Any one else have this issue resolved somehow? Im not sure if there is a better way of hand feeding raw.... 

He is good at me saying Platz and staying there while i let him chew off a piece and i take it from him for a few seconds (around 30) and then give it to him to chew a little bit more etc.... but like i said, come closer to my hand and i *HAVE* to let go hha


----------



## Miss Molly May (Feb 19, 2010)

you shouldn`t have to hand feed. Molly will sometimes devourer her food bones and all we never had a problem


----------



## MrsWoodcock (Oct 21, 2010)

Miss Molly May said:


> you shouldn`t have to hand feed. Molly will sometimes devourer her food bones and all we never had a problem


Really? I could have sworn somewhere i read that if they devour it whole or close to it, to teach them to chew it to help the digestion... i should hand feed.


hmmm.... maybe i was incorrect on my reading :blush:


----------



## onyx'girl (May 18, 2007)

I've always just given a bit on the frozen side to slow down a dog. A pup will try to gulp, if you hold it just release before it gets too close for comfort. My puppy inhaled his food, and really there were no issues from doing so.


----------



## MrsWoodcock (Oct 21, 2010)

onyx'girl said:


> I've always just given a bit on the frozen side to slow down a dog. A pup will try to gulp, if you hold it just release before it gets too close for comfort. My puppy inhaled his food, and really there were no issues from doing so.
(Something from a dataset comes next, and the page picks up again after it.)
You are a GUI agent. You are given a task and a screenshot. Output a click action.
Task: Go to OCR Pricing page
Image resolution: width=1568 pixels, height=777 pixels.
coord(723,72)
Yeah most of the time it is in between the frozen and thawed stage. Where the first layer of skin is thawed but the interior is not. But dear GOD, my max can still devour it in under 3 minutes. maybe thats normal?? lol


----------



## DeeMcB (Nov 28, 2010)

Ezra eats 2# in under 10 min most of the time - frozen or thawed. 

I read somewhere that dogs don't actually chew the way humans do (no real molars) - digestion starts in the stomach rather than in the mouth as with humans. I don't think hand feeding is necessary.


----------



## MrsWoodcock (Oct 21, 2010)

DeeMcB said:


> Ezra eats 2# in under 10 min most of the time - frozen or thawed.
> 
> I read somewhere that dogs don't actually chew the way humans do (no real molars) - digestion starts in the stomach rather than in the mouth as with humans. I don't think hand feeding is necessary.
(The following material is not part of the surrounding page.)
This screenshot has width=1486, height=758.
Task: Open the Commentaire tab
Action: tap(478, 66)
Awesome!! Thanks! That makes things a **** of alot easier on me haha

Question. Do you feed Ezra 2# a day? or a meal?
I heard to feed a puppy UP to 10% of their body weight a day... but when is the "puppy" stage done. I mean to feed a larger amount than normal. Max is 8 months. Ive been feeding him around 1lb and 1/2 to 2lbs a day.... Not sure if i should up it. I noticed the other day he is showing ribs... more than normal. But that was the first couple of days of raw... he is starting to look a LITTLE better... but wasnt sure if i needed to change it to a lil more.?


----------



## DeeMcB (Nov 28, 2010)

Ez eats 3 - 3.5# a day. He's 7 months, 58# and lean. I feed twice a day. That's a lot of food and I get some flack about it, but he's very active, has a visible waistline & ribs easily felt through the skin. Up it a little and see what happens. Go slow, tweak as you go.
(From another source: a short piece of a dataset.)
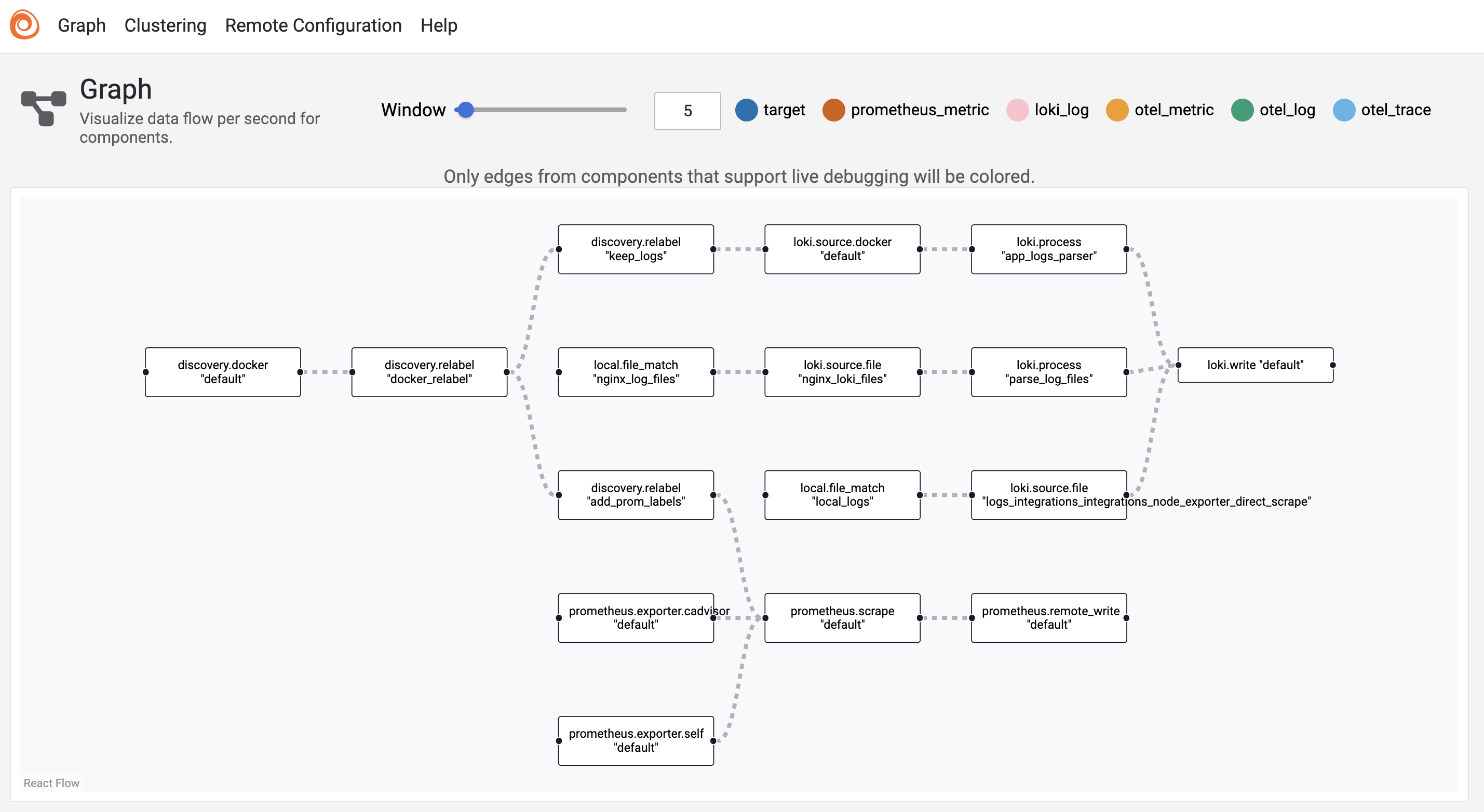This screenshot has width=1484, height=812.
Task: Click the prometheus.exporter.self "default" node
Action: 636,740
I think the best piece of advice I ever got was this: You know your dog better than anyone here. There are very few "experts" on raw feeding and most of what you find is based on experience & opinion. Don't get me wrong, it's SUPER VALUABLE information, but you have to use your common sense and what your dog is telling you to apply it. Watch your dog and follow the signs that he's showing you. Very rarely is there One True Way to do it.


----------